We have previously held that a jury may infer from the facts that a a properly addressed and recently amiled item was never received by the addressee and that the item was found in defendant's possession, the further fact that the possessor stole the item from the mail. United States v. Johnson, 463 F. 2d 216 (9th Cir. 1972); United States v. Garrett, 457 F.2d 1311 (9th Cir. 1972); United States v. Birnstihl, 441 F.2d 368 (9th Cir. 1971). Similarly, we think that a jury may infer from the facts that the properly addressed mail contained in a readily identifiable United States mailbag, recently placed for collection adjacent to a mail collection box, has never been received by the addressee, and that the bag and mail therein have been found in the defendant's possession, the further fact that the possessor stole the bag from where it had been placed adjacent to the collection box.

9

Even without such an inference, the jury could conclude that one in possession of recently stolen property knows that it is stolen absent a satisfactory explanation. United States v. Garrett, supra; Morandy v. United States, 170 F.2d 5 (9th Cir. 1948), cert. denied, 336 U.S. 938, 69 S.Ct. 741, 93 L.Ed. 1097 (1949).

10

Our conclusion is that the evidence with respect to count two, possession of the stolen mailbag, was properly admitted and fully sufficient.

11

The defendant also argues that there is insufficient evidence that the defendant had possession of the property described in the indictment with knowledge that it had been stolen.

Complete the following
**a.** Answer these questions about the mail theft opinion, using the text.
(i) Which case, decided by the Ninth Circuit in 1948, is cited for the rule that someone holding recently stolen property can be found to know it is stolen absent a satisfactory explanation?
(ii) What did the court conclude about the evidence on count two?
(iii) What does the defendant also argue?
**b.** Go on with the mail theft opinion, starting after its last sentence.

Extracted entries
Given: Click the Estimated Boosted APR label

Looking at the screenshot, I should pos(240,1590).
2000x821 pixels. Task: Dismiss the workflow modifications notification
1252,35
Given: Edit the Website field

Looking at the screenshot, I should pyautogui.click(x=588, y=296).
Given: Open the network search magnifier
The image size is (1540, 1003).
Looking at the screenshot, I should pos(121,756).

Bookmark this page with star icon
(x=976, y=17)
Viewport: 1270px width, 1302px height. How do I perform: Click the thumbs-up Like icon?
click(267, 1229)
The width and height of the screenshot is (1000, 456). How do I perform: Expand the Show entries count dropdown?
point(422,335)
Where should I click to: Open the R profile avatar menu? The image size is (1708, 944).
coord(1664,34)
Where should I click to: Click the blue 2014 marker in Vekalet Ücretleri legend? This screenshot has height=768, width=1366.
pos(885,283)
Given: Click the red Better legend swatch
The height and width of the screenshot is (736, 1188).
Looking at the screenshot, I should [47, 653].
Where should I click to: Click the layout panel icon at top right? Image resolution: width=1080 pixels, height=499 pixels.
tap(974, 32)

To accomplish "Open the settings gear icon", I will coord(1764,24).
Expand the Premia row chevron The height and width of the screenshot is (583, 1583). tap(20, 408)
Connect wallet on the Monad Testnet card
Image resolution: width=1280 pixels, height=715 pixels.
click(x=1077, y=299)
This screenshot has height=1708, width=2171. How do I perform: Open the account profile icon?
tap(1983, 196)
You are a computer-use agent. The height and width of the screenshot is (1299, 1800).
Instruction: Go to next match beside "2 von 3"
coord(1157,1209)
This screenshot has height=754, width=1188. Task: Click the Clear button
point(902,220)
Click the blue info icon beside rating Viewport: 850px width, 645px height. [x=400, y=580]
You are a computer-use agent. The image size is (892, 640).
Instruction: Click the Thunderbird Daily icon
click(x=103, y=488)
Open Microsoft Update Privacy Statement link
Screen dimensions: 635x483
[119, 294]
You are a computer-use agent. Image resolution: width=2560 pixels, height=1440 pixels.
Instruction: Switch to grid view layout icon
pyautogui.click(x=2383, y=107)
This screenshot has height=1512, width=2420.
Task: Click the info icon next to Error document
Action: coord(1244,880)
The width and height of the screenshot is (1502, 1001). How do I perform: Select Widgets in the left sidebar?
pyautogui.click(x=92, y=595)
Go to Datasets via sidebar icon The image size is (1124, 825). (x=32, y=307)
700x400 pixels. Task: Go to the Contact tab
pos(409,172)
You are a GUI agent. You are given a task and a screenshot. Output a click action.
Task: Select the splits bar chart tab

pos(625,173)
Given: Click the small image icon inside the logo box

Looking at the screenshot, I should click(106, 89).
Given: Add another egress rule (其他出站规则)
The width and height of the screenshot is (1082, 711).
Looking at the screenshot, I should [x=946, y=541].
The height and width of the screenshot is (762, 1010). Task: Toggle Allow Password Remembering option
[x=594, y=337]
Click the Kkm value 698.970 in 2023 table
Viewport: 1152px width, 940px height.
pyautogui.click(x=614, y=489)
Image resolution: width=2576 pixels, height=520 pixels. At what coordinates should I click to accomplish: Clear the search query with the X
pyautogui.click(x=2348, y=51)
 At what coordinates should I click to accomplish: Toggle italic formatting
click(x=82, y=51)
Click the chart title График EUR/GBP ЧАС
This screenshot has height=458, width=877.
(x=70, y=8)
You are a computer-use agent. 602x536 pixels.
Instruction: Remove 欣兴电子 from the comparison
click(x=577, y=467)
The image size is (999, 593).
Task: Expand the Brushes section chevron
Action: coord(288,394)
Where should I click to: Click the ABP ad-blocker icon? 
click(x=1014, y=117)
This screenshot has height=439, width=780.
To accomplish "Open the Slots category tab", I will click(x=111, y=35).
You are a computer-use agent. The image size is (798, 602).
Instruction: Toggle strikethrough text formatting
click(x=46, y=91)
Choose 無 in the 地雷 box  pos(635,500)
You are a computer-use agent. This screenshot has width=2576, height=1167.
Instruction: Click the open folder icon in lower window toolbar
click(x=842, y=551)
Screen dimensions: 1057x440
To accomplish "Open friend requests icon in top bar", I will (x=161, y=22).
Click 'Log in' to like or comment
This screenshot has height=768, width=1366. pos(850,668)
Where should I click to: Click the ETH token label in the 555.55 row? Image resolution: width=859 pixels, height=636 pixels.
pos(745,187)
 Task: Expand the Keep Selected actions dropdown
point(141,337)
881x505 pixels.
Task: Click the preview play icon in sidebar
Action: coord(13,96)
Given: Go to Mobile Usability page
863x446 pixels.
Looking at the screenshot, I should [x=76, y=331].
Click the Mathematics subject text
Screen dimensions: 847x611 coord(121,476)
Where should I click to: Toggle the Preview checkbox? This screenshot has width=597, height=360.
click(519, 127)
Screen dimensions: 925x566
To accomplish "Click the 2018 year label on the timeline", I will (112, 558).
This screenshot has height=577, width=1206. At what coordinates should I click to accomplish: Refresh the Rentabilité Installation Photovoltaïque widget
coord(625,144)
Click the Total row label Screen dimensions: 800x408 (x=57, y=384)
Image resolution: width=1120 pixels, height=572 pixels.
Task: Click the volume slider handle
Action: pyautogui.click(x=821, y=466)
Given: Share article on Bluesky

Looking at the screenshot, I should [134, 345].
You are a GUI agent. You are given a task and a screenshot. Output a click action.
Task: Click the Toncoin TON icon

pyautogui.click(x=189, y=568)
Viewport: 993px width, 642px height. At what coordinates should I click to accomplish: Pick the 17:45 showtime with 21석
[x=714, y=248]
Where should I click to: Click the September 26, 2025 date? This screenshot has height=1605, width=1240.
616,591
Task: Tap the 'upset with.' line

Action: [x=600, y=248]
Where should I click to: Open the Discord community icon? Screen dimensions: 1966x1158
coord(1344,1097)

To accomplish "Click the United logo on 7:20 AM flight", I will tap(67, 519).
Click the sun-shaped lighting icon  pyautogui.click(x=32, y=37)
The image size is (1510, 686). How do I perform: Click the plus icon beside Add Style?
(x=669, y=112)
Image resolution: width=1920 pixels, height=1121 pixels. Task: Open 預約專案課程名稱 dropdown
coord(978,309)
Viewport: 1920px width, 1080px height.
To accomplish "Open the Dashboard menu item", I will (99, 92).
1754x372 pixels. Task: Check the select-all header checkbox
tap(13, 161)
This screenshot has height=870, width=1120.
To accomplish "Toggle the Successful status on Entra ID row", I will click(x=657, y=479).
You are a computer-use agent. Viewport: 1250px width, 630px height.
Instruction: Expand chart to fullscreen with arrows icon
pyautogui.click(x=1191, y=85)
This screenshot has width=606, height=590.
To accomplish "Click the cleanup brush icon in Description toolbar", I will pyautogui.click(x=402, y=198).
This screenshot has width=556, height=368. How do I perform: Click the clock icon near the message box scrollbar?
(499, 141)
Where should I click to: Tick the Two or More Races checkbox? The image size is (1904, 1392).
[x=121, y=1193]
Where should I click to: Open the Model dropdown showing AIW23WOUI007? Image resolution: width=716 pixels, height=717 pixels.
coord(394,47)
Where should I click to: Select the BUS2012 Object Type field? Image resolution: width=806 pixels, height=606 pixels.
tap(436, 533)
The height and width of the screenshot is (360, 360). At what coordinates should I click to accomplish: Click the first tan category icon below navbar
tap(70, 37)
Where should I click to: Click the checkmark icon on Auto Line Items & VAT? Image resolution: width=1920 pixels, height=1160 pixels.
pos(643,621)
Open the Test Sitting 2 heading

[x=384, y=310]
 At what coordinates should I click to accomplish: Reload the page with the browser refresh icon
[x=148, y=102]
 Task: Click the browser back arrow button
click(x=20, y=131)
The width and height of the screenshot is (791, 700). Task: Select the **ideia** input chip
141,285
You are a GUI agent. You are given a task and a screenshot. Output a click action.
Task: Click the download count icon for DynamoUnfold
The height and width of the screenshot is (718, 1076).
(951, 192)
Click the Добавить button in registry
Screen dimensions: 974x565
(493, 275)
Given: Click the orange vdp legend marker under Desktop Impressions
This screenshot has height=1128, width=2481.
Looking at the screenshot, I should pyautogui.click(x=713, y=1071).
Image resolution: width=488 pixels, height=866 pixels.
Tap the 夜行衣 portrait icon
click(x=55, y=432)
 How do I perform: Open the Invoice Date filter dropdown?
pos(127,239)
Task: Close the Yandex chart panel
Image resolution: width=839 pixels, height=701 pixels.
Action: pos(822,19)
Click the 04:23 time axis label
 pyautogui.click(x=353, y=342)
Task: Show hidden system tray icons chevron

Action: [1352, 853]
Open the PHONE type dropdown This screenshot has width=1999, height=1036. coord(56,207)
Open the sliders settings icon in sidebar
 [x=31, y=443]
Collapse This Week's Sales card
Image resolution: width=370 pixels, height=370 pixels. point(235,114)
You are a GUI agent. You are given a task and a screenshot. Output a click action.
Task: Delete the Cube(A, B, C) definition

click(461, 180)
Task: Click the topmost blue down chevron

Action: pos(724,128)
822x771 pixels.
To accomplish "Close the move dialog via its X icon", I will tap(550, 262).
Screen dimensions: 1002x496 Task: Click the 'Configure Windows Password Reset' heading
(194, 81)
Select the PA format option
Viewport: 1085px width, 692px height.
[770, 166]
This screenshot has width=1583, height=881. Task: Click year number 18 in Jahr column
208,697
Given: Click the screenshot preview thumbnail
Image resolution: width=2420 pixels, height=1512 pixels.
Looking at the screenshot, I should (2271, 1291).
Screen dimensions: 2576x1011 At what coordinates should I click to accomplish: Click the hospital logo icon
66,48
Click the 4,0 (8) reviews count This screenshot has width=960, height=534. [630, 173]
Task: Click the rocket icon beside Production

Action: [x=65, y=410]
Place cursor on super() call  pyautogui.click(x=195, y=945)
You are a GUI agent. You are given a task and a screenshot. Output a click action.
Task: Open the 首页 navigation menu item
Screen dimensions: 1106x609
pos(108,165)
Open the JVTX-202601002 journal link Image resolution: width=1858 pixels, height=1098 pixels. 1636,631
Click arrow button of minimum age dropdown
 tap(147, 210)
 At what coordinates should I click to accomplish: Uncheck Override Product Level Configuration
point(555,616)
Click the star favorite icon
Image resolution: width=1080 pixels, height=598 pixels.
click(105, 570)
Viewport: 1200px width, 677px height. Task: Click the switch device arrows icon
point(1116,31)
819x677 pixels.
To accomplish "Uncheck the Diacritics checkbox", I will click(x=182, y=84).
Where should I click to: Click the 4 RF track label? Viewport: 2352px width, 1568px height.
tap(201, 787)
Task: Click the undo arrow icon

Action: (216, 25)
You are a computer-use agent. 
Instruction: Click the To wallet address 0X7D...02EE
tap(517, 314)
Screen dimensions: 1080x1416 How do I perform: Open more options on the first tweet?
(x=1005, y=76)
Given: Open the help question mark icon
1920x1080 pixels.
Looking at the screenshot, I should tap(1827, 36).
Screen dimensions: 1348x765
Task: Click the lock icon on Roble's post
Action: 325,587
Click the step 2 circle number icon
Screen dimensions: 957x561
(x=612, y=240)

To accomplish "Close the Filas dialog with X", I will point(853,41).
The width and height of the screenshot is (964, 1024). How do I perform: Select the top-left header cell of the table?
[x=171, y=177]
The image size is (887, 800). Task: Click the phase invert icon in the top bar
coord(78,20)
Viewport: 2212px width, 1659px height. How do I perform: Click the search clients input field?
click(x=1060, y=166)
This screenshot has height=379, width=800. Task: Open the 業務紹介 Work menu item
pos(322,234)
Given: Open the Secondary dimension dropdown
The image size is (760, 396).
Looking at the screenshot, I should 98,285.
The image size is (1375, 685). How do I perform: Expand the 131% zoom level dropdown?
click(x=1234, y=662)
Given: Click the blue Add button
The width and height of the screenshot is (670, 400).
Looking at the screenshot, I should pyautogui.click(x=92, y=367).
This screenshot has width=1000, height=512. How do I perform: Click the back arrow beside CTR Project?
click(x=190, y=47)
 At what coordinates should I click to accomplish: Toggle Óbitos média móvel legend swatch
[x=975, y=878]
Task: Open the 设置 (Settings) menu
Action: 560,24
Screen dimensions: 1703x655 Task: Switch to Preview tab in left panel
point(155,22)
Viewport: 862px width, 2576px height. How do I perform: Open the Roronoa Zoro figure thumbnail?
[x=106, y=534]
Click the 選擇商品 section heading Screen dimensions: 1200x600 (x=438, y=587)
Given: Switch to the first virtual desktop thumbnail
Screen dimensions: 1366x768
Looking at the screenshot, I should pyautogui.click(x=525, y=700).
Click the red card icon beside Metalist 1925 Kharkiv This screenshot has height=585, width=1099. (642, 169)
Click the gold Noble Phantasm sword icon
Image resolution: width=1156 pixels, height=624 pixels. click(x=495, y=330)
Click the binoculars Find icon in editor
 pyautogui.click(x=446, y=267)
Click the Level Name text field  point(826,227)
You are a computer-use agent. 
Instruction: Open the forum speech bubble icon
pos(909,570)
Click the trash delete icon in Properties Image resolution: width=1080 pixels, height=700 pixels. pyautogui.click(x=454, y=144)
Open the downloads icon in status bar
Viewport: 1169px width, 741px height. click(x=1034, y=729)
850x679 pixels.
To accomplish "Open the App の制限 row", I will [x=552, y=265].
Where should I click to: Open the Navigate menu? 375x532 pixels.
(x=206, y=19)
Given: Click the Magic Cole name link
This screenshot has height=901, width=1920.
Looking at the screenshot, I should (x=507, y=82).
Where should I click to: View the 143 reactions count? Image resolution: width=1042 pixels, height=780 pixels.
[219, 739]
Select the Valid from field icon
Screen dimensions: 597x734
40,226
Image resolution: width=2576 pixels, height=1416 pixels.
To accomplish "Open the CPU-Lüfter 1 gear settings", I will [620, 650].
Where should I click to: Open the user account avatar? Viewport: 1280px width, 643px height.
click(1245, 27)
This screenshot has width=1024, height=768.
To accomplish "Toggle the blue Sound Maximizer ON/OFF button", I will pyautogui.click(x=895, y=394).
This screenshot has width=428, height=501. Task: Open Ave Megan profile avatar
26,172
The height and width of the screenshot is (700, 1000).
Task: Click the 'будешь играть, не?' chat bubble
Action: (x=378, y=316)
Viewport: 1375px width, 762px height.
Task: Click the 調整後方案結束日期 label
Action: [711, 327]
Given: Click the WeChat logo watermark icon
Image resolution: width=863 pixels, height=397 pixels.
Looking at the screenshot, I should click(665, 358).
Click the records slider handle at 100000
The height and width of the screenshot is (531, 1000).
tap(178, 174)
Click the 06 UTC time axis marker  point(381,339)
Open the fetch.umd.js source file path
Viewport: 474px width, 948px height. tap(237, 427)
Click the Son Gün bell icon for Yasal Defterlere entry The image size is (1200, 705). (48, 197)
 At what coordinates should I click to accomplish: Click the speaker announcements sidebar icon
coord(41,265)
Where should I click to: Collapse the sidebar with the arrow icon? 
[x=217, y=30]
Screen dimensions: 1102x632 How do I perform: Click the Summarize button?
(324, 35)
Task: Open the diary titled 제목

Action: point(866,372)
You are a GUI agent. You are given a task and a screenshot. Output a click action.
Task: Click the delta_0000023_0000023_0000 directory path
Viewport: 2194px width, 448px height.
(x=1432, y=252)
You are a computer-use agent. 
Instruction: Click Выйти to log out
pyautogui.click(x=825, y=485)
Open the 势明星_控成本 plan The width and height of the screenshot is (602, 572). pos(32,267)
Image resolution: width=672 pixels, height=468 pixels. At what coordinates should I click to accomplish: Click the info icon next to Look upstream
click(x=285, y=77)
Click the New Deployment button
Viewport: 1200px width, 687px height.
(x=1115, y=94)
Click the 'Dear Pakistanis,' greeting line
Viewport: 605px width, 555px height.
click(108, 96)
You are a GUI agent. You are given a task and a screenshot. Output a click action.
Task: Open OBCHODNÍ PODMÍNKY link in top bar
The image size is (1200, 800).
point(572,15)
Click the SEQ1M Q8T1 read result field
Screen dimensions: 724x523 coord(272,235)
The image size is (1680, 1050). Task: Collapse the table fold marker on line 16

Answers to each task
**a.**
(i) Morandy v. United States, 170 F.2d 5 (9th Cir. 1948).
(ii) The evidence on count two, possession of the stolen mailbag, was properly admitted and fully sufficient.
(iii) The defendant argues that there is insufficient evidence that the defendant possessed the property described in the indictment with knowledge that it had been stolen.

**b.**
12

"Possession" as used in the indictment may mean actual possession or constructive possession. United States v. Cousins, 427 F.2d 382 (9th Cir. 1970). The jury was carefully instructed on the requirements for a finding of constructive possession. Here the evidence indicated that the defendant was a co-star in the entire performance. Miss Pickerine testified at the instance of the appellant that the man who accompanied her to the Sears store had given her the check and the false identification. She said he was Gerald Brown. The witnesses from the store, however, identified appellant as the man. The jury was justified in inferring from these facts that appellant had actual possession of the check before delivering it to Pickerine. This is consistent with other facts already related. We have no difficulty in holding on the entire evidence that the jury was justified in finding possession of the check, actual or constructive, by appellant.

13

Appellant's final contention is to urge a mistrial because of certain rulings of the trial judge in handling the admission of evidence. We find these contentions to be without merit.

14

The judgment is affirmed.

1

18 U.S.C. Sec. 1708 provides in pertinent part:

"Whoever steals, takes, or abstracts, or by fraud or deception obtains any letter, postal card, package, bag, or mail, or any article or thing contained therein which has been left for collection upon or adjacent to a collection box or other authorized depository of mail matter; or

"Whoever buys, receives, or conceals, or unlawfully has in his possession, any letter, postal card, package, bag, or mail, or any article or thing contained therein, which has been so stolen, taken, embezzled, or abstracted, as herein described, knowing the same to have been stolen, taken, embezzled, or abstracted-

"Shall be fined not more than $2,000 or imprisoned not more than five years, or both."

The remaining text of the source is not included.